Puberty and sex education can be uncomfortable and challenging to discuss. This project aims to create trusted comprehensive puberty and sex education resources that meet the country's youth where they are, use their own language, and include them in the conversation. It takes the form of a two-pronged system comprised of in-person, enjoyable interactives, and private digital resources. The interactives act as a fun way to build trust in the system and bridge to private digital resources that dive deeper into more nuanced, inclusive, and personal subjects to break down stigmas surrounding the experiences associated with puberty and create a more open, empathetic puberty experience.

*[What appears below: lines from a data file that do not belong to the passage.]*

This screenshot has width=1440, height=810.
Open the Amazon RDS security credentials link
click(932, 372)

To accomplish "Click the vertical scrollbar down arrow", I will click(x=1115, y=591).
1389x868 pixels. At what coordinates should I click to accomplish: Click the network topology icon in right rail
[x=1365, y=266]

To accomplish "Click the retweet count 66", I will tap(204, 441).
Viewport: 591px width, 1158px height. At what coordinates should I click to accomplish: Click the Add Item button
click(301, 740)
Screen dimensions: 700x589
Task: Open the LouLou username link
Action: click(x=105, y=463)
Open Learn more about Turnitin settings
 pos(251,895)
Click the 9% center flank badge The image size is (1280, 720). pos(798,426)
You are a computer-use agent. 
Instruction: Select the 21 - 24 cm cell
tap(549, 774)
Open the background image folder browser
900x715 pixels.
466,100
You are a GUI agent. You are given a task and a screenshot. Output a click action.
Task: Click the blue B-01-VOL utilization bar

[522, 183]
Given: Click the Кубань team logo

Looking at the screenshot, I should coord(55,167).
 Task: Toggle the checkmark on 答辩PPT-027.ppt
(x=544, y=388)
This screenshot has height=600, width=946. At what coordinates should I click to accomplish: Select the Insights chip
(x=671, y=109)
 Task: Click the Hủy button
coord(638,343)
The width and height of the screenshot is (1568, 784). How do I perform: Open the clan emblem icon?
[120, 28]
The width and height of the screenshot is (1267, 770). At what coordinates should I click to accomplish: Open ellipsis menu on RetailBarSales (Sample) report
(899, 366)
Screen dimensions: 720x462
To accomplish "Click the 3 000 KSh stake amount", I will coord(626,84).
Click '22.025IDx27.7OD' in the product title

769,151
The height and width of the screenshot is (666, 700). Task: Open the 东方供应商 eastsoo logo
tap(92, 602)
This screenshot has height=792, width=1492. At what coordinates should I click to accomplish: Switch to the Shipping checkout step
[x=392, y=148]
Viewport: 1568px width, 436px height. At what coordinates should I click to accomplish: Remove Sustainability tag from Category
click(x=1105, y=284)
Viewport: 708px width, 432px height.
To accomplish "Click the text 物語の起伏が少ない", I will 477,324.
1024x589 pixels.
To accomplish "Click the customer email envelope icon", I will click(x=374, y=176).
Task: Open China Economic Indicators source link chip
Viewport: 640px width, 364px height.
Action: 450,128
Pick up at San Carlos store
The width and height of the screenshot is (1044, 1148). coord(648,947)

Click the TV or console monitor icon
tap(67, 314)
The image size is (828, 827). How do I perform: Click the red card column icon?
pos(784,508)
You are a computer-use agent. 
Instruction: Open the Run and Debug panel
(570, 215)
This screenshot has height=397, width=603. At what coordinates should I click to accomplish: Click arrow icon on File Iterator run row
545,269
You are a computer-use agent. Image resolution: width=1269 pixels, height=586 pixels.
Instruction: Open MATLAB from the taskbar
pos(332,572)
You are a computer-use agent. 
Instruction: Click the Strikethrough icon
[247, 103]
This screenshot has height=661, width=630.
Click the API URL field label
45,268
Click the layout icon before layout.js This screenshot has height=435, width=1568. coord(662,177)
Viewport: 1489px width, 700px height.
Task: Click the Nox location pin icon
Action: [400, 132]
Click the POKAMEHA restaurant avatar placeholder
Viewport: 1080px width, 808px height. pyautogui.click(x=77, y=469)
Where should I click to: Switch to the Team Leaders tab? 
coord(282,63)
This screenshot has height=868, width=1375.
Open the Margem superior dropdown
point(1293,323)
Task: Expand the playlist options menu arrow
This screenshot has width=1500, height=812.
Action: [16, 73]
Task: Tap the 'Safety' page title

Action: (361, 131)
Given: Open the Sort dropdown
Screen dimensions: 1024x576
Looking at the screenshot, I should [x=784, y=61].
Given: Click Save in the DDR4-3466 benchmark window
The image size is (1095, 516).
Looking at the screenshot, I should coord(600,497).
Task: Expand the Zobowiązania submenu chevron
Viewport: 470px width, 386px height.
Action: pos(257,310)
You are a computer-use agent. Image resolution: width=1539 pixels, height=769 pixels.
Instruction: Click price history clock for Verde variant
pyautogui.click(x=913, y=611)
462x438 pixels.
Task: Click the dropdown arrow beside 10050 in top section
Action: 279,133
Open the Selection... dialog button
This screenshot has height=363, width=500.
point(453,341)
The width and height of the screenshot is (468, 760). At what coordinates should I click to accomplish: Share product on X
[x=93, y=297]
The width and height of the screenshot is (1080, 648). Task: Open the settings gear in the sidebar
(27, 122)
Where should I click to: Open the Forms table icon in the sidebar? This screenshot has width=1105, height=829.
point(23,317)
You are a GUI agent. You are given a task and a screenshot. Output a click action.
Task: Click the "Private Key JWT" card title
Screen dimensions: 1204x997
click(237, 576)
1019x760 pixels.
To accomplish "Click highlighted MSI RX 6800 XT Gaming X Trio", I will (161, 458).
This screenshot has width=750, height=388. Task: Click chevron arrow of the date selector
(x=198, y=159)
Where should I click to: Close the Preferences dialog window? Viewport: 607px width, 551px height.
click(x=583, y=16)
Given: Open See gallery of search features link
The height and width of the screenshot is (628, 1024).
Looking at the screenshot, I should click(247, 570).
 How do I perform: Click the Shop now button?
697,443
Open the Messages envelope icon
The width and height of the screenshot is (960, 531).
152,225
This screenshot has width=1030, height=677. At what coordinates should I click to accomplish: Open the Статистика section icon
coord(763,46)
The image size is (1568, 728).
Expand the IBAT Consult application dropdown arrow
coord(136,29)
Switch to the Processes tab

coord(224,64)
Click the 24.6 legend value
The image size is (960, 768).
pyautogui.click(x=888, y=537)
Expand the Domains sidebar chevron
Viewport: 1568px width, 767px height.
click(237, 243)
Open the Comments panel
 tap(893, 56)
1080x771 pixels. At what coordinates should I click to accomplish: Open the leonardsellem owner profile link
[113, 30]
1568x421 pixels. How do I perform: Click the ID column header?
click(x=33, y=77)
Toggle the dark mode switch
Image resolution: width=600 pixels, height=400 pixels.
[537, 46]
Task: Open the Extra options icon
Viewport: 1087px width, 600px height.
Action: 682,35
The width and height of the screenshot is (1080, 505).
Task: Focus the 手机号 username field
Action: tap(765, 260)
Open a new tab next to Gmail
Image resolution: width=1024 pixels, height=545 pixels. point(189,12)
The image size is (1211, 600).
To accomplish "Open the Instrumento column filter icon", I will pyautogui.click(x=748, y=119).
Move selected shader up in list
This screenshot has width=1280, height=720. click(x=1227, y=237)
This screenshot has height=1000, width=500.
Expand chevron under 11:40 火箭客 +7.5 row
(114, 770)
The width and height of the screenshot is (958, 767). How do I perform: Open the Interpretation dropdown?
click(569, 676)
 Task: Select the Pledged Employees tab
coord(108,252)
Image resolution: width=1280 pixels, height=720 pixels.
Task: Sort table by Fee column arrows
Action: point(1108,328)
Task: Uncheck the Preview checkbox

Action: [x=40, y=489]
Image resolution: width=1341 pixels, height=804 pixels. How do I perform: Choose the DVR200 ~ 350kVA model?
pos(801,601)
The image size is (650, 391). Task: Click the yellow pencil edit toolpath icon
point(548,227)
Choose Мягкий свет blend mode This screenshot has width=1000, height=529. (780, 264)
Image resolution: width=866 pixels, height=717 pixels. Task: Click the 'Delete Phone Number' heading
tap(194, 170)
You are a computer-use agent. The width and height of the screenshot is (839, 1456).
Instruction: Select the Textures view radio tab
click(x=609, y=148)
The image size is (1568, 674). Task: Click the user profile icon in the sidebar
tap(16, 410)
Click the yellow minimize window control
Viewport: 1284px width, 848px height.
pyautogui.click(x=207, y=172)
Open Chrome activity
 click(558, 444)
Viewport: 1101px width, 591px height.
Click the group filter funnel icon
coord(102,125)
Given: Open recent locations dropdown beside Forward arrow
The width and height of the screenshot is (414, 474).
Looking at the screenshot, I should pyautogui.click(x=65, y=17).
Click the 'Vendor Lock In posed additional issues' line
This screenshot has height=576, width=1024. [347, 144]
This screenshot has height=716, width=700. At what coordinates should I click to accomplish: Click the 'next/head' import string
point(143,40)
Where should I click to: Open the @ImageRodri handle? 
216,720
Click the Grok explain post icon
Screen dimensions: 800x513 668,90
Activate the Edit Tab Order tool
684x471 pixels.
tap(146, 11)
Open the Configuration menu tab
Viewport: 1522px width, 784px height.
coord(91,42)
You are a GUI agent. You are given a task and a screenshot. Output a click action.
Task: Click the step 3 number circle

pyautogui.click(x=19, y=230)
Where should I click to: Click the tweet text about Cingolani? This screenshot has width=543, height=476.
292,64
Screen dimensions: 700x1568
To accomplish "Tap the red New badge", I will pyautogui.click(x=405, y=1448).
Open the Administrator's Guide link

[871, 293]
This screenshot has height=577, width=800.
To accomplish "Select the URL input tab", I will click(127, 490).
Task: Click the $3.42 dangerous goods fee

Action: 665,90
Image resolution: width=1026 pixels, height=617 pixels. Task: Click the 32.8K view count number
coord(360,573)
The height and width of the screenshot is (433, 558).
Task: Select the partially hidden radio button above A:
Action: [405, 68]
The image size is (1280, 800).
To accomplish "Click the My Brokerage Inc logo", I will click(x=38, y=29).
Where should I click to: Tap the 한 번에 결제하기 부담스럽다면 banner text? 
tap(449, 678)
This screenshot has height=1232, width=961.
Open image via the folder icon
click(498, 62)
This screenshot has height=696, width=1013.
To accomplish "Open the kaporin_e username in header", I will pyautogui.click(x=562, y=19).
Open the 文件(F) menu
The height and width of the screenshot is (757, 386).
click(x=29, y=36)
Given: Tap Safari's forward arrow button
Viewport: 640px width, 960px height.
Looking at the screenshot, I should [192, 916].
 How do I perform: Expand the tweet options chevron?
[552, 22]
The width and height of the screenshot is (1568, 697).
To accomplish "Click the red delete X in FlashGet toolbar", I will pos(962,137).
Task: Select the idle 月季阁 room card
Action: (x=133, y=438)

"Why?: Body Talk for Kids" is a two-pronged comprehensive sex and puberty education system. "Why?: Body Talk for Kids" includes a physical game that acts as a gateway to more comprehensive information in a private digital setting. It is a trusted, inclusive, interactive platform that delivers information in the tone of an older sibling or mentor and meets children where they are, and includes them in the conversation around their bodies.
"Why?: Body Talk for Kids" is centered around the visual language of emoji, something kids already use to describe these feelings. In the interactive physical game, players compete to collect the most "puberty pogs," pieces that use a custom emoji system to represent feelings and physical changes associated with puberty experiences, by creating matches in "puberty experience cards" and "body parts cards." The point of this game is not to be correct necessarily - but to create interesting combinations of experiences that the round's judges can vote on - allowing the player with the winning combination to win "pogs."
Once the "Puberty Pogs," are collected, players insert them into "Puberty Pal" to create a new puberty experience in every game. As "Puberty Pal" fills up with its own experiences, players can either refer to the glossary that comes with the game to look up what these changes mean and why they happen, or they can use the corresponding app to take a picture using the AR filter and see that puberty experience "come to life."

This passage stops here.